EXERCISE AIM ▸ From the line containing "DISCLOSURES (105, 2517)" through the last line of the records below, output every line exactly, both ends included, except the pictures.

INPUT RECORDS ▸
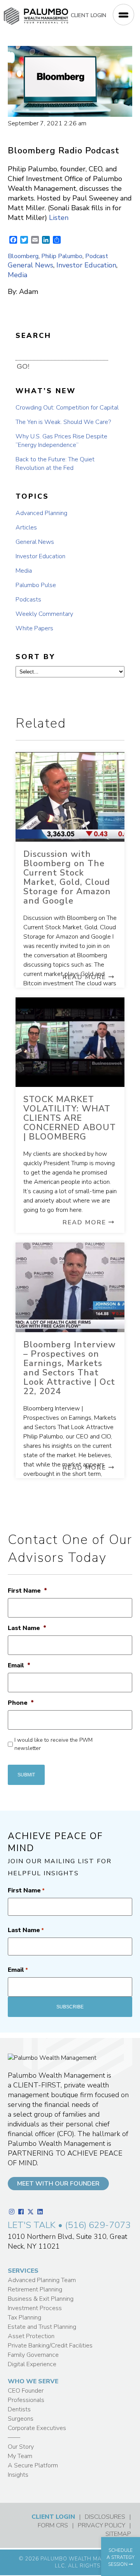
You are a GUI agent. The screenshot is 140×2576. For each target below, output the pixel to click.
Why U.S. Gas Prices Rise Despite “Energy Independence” (61, 440)
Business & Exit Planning (41, 2299)
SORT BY (35, 656)
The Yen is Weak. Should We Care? (63, 422)
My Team (20, 2456)
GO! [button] (23, 366)
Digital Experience (32, 2364)
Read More (85, 977)
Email (19, 1666)
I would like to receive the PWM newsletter (53, 1744)
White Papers (34, 628)
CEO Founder (26, 2390)
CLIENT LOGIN (88, 15)
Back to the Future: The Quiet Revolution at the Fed (55, 463)
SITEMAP (118, 2534)
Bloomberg (23, 256)
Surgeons (20, 2418)
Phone (21, 1703)
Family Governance (33, 2355)
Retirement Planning (35, 2289)
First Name (27, 1591)
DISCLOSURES (105, 2517)
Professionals (26, 2400)
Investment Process (35, 2308)
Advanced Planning (41, 513)
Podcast (96, 256)
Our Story (21, 2446)
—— (14, 2437)
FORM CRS (53, 2525)
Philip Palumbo (61, 256)
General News (30, 265)
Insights (18, 2474)
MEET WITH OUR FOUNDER (58, 2183)
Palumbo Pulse (36, 585)
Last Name (27, 1628)
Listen (58, 217)
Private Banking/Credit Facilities (50, 2345)
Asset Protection (31, 2336)
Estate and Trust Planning (42, 2327)
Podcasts (28, 599)
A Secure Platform (33, 2465)
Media (17, 275)
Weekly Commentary (44, 614)
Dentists (19, 2409)
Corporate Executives (37, 2428)
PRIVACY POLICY (101, 2525)
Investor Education (86, 265)
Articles (26, 527)
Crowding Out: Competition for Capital (67, 407)
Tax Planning (24, 2317)
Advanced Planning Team (42, 2280)
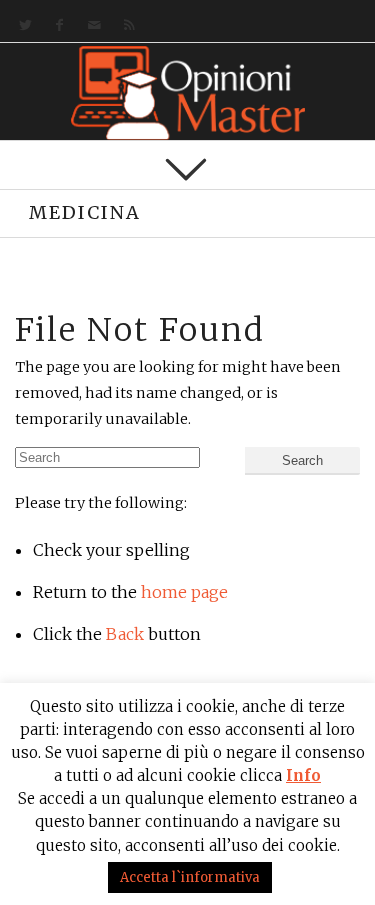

TASK SOLUTION ▸
DISCLOSURES (105, 2517)
Professionals (26, 2400)
Investment Process (35, 2308)
Advanced Planning (41, 513)
Podcast (96, 256)
Our Story (21, 2446)
—— (14, 2437)
FORM CRS (53, 2525)
Philip Palumbo (61, 256)
General News (30, 265)
Insights (18, 2474)
MEET WITH OUR FOUNDER (58, 2183)
Palumbo Pulse (36, 585)
Last Name (27, 1628)
Listen (58, 217)
Private Banking/Credit Facilities (50, 2345)
Asset Protection (31, 2336)
Estate and Trust Planning (42, 2327)
Podcasts (28, 599)
A Secure Platform (33, 2465)
Media (17, 275)
Weekly Commentary (44, 614)
Dentists (19, 2409)
Corporate Executives (37, 2428)
PRIVACY POLICY (101, 2525)
Investor Education (86, 265)
Articles (26, 527)
Crowding Out: Competition for Capital (67, 407)
Tax Planning (24, 2317)
Advanced Planning Team (42, 2280)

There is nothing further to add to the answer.